◆ AUFGABE 1 ◆
Welchen Beruf übt Zachäus laut dem folgenden Auszug aus?

◆ AUSZUG ◆

□ □ □ □ □

Erfüllte Zeit
4. 11. 2001, 7.05 Uhr - 8.00 Uhr
"Jesus
im Haus des Zöllners Zachäus" (Lukas
19, 1-10)
kommentiert von Prof. Ingeborg
Gabriel
Zachäus ist eine unternehmerische Persönlichkeit
seiner Zeit. Dies zeigt sich in seinem Beruf. Er ist oberster
Steuereintreiber und hat es dabei, oft auf nicht legale Weise zu
großem Reichtum gebracht. Dies zeigt sich aber auch in der
Zielstrebigkeit, mit der er sein Projekt verfolgt, Jesus zu sehen.
Er ist überaus erfreut, als seine Bemühungen noch mehr Erfolg
haben als ursprünglich intendiert. Er sieht Jesus nicht nur vom
Maulbeerfeigenbaum aus. Jesus kommt sogar zu ihm zu Gast. Die
Empörung der anderen ist verständlich. Doch Zachäus weiß selbst,
dass er keine reine Weste hat. Gewohnt gezielt zu handeln und zu
kalkulieren, reagiert er auch in dieser Situation rasch. Er rechnet
sich aus, wie viel von seinem Vermögen er abgeben und welche
"Buße" für erpresste Zolleinnahmen er sich auferlegen
kann. Es ist ein beachtlicher Betrag, auf den er sich angesichts des
Besuchs Jesu verpflichtet. Wir können jedoch davon ausgehen, dass
er seine materielle Existenz in keiner Weise aufs Spiel setzt.
Anderenfalls wäre eine derart genaue Rechnung nicht nötig. Lukas
erzählt ein Kapitel früher die bekanntere Geschichte vom reichen
Jüngling (Lk 18, 18 - 27). Diesen fordert Jesus auf, alles zu
verkaufen. Der Ruf, der an Zachäus ergeht, ist ein anderer. Ihm
bleibt, was er zum Leben braucht und wohl noch einiges darüber
hinaus. Und doch heißt es am Ende der Geschichte, dass ihm und
seinem Haus das Heil geschenkt wurde. Hier stellt sich die Frage:
Was bedeutet das konkret?

□ □ □ □ □

◆ VORLIEGENDE EINTRÄGE ◆
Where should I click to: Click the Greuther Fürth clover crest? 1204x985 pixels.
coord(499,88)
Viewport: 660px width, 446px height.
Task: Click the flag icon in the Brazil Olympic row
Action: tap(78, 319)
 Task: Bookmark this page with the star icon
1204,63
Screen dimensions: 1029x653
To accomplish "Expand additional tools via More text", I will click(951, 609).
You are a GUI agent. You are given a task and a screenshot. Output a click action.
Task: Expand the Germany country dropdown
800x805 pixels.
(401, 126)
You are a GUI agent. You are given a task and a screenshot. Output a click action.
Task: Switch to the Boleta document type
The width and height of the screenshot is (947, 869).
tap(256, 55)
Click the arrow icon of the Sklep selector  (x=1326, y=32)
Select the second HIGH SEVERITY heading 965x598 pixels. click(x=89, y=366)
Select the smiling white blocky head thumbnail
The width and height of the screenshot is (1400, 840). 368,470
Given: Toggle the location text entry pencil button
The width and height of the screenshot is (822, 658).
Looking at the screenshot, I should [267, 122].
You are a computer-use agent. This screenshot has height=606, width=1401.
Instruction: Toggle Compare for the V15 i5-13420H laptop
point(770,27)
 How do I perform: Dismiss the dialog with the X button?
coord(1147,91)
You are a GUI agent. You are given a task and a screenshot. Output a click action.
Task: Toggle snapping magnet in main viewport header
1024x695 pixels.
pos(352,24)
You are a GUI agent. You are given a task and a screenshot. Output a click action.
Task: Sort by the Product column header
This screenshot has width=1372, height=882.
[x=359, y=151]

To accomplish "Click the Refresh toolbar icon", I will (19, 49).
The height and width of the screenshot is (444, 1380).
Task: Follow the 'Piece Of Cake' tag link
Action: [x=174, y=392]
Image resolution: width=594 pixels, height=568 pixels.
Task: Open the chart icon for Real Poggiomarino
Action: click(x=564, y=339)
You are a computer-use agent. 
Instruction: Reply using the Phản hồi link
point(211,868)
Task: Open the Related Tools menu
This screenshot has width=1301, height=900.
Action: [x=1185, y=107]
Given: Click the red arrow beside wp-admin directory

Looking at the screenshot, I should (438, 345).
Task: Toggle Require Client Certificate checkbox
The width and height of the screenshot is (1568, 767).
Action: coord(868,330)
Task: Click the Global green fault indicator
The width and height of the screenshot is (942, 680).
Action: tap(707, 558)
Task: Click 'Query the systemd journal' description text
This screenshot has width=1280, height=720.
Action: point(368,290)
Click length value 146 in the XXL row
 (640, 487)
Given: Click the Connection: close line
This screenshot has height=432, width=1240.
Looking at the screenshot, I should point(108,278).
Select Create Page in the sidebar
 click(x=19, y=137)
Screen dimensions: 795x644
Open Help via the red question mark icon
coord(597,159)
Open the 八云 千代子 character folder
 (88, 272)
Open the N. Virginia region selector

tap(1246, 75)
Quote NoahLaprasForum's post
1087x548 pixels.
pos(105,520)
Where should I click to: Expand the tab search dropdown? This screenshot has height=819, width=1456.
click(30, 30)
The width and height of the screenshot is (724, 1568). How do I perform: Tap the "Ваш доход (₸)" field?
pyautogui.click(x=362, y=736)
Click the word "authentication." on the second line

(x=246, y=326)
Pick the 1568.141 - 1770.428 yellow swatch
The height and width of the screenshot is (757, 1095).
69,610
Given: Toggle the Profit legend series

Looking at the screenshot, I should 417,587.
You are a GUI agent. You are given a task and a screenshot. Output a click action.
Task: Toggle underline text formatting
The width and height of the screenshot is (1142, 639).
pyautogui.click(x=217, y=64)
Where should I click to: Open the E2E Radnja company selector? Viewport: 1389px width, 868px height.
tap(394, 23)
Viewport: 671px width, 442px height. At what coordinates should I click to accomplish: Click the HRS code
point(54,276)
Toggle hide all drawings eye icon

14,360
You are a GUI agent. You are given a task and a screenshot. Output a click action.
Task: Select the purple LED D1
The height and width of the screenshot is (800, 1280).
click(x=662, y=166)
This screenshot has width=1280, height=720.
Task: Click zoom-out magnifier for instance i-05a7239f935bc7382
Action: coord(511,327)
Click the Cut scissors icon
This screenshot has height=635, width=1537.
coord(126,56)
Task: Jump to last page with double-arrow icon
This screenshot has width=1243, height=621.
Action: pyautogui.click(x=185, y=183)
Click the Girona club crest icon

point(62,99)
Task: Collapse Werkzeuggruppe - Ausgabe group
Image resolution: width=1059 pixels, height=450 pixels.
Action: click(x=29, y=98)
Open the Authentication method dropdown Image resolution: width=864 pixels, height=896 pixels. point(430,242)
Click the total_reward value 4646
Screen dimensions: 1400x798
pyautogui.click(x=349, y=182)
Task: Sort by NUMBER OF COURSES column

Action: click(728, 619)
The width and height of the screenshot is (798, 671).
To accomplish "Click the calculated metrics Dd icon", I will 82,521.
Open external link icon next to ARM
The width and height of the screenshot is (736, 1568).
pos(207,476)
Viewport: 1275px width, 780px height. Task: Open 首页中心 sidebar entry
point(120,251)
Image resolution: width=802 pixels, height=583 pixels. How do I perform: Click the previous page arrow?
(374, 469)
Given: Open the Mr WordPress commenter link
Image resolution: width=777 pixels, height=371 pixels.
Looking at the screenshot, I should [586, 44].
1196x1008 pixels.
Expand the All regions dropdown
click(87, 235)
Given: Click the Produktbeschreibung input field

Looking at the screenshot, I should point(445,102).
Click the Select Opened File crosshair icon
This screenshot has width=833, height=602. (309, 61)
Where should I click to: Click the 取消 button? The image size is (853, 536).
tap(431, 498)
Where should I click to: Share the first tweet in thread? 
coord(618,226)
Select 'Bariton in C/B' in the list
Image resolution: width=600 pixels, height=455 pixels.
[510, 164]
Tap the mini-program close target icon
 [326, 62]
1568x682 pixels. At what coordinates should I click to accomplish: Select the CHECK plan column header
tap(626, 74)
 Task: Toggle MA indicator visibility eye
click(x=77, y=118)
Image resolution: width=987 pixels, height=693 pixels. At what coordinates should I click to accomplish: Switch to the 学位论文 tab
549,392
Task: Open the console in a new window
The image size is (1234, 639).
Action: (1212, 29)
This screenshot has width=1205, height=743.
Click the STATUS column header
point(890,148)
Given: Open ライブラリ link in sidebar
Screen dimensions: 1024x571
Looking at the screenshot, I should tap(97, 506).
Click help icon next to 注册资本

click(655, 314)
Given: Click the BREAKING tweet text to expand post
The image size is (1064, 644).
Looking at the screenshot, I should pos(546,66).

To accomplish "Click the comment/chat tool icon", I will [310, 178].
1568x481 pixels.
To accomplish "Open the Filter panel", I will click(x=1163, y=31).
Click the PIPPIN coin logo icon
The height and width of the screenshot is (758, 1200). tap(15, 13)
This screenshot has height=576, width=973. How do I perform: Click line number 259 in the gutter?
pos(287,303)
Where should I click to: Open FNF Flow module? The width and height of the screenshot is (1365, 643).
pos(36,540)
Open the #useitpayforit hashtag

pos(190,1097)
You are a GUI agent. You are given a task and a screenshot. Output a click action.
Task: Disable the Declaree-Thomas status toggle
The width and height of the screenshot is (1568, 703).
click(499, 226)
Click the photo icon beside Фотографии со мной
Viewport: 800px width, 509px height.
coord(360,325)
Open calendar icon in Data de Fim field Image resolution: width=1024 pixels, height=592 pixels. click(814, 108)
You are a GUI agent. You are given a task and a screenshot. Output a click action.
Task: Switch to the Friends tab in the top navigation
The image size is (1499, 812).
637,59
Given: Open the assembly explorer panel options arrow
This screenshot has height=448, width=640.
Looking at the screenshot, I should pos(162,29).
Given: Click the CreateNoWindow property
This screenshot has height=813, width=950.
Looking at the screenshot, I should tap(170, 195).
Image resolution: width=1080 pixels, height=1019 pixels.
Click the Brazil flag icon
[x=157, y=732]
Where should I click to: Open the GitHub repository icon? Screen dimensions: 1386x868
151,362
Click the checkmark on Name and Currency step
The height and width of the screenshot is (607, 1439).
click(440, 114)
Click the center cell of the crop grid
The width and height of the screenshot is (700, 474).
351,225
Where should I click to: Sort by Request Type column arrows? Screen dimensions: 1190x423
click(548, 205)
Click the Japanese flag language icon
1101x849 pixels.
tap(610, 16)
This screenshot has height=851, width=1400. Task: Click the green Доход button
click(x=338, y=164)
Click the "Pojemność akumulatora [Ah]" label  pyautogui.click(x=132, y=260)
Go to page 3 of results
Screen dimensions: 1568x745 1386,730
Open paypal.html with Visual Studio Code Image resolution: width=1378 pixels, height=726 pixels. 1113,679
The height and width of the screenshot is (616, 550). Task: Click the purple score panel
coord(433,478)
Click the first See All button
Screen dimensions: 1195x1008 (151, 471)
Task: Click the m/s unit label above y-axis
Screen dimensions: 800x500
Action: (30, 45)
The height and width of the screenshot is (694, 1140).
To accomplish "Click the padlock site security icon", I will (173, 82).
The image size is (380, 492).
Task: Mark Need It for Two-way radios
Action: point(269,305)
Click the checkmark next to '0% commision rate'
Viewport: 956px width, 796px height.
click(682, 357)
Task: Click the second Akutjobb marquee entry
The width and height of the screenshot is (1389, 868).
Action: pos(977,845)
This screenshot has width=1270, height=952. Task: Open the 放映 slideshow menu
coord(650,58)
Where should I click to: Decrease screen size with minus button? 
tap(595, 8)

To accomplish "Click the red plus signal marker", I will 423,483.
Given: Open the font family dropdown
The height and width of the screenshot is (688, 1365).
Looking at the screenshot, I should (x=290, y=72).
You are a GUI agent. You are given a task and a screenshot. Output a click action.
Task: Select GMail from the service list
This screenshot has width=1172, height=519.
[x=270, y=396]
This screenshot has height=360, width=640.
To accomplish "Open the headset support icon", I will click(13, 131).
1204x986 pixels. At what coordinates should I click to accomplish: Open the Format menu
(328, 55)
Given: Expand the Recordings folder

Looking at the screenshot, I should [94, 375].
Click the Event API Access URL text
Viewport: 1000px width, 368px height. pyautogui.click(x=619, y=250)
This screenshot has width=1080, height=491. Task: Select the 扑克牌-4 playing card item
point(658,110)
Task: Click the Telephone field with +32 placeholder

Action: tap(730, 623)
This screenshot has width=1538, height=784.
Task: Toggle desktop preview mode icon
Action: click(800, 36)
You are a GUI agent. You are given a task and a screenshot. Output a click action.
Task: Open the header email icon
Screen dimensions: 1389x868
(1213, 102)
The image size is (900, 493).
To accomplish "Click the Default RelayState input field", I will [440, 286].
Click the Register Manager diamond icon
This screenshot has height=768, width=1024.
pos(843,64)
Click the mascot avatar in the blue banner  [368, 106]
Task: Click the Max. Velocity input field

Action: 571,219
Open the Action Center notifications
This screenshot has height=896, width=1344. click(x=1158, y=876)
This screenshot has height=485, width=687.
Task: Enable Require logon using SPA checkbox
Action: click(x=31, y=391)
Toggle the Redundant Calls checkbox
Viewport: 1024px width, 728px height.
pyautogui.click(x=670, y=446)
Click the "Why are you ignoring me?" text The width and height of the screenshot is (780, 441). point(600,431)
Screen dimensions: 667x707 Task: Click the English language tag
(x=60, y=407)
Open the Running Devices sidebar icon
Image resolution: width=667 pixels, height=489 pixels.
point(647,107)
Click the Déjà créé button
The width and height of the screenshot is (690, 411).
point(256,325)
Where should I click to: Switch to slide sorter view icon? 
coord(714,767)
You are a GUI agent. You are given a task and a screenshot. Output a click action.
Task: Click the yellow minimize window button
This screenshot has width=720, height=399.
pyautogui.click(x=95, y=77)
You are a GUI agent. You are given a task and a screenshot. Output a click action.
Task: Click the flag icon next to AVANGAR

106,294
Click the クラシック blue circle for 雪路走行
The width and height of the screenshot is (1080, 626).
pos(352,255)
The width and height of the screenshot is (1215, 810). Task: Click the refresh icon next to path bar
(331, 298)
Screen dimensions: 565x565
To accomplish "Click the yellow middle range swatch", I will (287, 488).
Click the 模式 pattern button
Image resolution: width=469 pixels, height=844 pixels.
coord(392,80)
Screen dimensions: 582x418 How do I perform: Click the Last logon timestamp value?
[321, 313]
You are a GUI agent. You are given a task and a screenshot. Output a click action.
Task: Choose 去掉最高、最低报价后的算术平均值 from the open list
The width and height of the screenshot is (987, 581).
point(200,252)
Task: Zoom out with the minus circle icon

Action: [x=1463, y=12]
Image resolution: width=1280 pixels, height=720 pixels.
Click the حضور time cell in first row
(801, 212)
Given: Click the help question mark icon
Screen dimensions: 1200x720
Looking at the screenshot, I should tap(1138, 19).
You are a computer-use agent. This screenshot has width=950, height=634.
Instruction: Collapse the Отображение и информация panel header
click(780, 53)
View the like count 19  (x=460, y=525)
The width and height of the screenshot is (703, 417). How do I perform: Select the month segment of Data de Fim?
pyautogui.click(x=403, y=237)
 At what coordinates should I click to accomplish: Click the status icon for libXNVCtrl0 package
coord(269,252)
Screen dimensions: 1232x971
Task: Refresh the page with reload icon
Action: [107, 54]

□ □ □ □ □

◆ AUFGABE 2 ◆
Zähle die Zeilen der Einträge, die das Wort „post“ enthalten, und nenne nur die Zahl.

◆ FERTIGE ANTWORT 1 ◆
Er ist oberster Steuereintreiber.

◆ FERTIGE ANTWORT 2 ◆
2